If they were still around, there was some chance the SCUBA
bubbles would drive them away. But they hadn't been bothered
by the bubbles from the pony bottles, so I decided it was
worth the risk. We had fifteen minutes of film already exposed.
But humpbacks swimming near the surface was nothing new. I
wanted something special. I wanted scenes of whales swimming
over coral reefs. But the reef was ninety feet below the boat.
I told Michele to put on her snorkeling gear and mark our
location for Tom. Then Bob and I crawled over the side of
the Avon as quietly as possible. Amazingly, the whales were
there! Bob and I dived straight for the bottom.
At
ninety feet I hit the sand between two large coral heads.
I looked up and saw two whales diving straight for the bottom.

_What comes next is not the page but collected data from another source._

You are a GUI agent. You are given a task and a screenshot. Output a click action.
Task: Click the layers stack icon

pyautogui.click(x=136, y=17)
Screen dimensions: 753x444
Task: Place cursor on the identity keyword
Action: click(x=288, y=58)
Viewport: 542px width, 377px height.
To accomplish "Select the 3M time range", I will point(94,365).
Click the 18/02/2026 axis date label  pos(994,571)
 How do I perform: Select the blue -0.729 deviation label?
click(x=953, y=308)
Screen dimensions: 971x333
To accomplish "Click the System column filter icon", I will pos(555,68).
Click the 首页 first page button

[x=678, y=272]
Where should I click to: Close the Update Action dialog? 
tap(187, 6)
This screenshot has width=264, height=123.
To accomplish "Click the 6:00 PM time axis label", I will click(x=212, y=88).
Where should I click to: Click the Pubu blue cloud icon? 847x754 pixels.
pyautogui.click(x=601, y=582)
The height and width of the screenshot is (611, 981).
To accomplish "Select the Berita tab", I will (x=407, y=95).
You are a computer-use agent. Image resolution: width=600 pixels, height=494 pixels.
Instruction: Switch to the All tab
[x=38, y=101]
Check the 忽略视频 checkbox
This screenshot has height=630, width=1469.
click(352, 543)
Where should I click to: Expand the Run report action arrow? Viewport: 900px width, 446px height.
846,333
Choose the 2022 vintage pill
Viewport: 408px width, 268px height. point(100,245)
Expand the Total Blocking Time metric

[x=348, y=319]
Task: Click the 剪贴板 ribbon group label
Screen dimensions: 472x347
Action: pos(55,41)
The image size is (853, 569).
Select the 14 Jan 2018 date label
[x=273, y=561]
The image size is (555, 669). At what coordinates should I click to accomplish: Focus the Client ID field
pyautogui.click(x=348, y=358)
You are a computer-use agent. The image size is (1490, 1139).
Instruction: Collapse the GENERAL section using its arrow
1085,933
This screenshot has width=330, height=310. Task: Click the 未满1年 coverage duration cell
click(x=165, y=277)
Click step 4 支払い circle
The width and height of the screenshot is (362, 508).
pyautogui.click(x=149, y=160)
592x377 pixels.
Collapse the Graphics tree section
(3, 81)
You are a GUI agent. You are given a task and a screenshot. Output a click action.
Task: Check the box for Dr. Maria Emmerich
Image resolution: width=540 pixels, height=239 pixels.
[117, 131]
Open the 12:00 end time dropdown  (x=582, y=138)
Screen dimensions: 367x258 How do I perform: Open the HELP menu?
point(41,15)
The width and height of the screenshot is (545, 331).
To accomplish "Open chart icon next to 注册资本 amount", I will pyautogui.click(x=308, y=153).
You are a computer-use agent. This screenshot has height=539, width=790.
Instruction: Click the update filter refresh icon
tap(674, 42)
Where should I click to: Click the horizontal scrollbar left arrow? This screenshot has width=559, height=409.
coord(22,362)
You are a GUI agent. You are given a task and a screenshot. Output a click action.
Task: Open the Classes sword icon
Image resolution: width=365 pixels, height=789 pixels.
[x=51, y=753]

I couldn't believe it. They were following us down! I turned
the camera on, pointed it at the coral and swam up over the
reef. As the camera emerged from behind the gorgonian corals
it revealed a forty foot whale on the other side. Beautiful!
Then from the top of the coral head, I turned and filmed Bob
as he photographed two whales passing near the base of the
reef. Now there were three whales!
A Tonga Humpback
– ©Michele Hall |
The three
whales ascended to breathe and then dived down to Bob and
me again. They passed in formation as our cameras rolled,
then disappeared on the other side of the reef. In a moment
they were gone. I asked Bob how much film he had left and
he indicated that he was out. I had 200 feet left. I'd captured
a great scene of Bob filming the whales and I decided to get
some cutaways of Bob to match it. I moved in close and indicated
for Bob to raise his camera as if filming. I looked through
the viewfinder and started shooting. Bob raised his camera,
looked through it, then pointed. I shut my camera off, shook
my head, and indicated for him not to point. I just wanted
him to pretend to be shooting. He had a strange look on his
face and he continued to point. I shook my head again. But
his pointing just became more enthusiastic.
Suddenly,
I got that strange feeling in the hairs on the back of my
neck. Perhaps it was the strange look in Bob's eyes or perhaps
it was the subtle movement of water around me. But I suddenly
knew Bob was not pretending for the camera. I slowly turned
around. Six feet away was the enormous face of a motionless
humpback whale. Its huge eye was looking over my shoulder
watching me asking Bob to pretend to film whales! I almost
leaped out of my wet suit. Then my camera was running again.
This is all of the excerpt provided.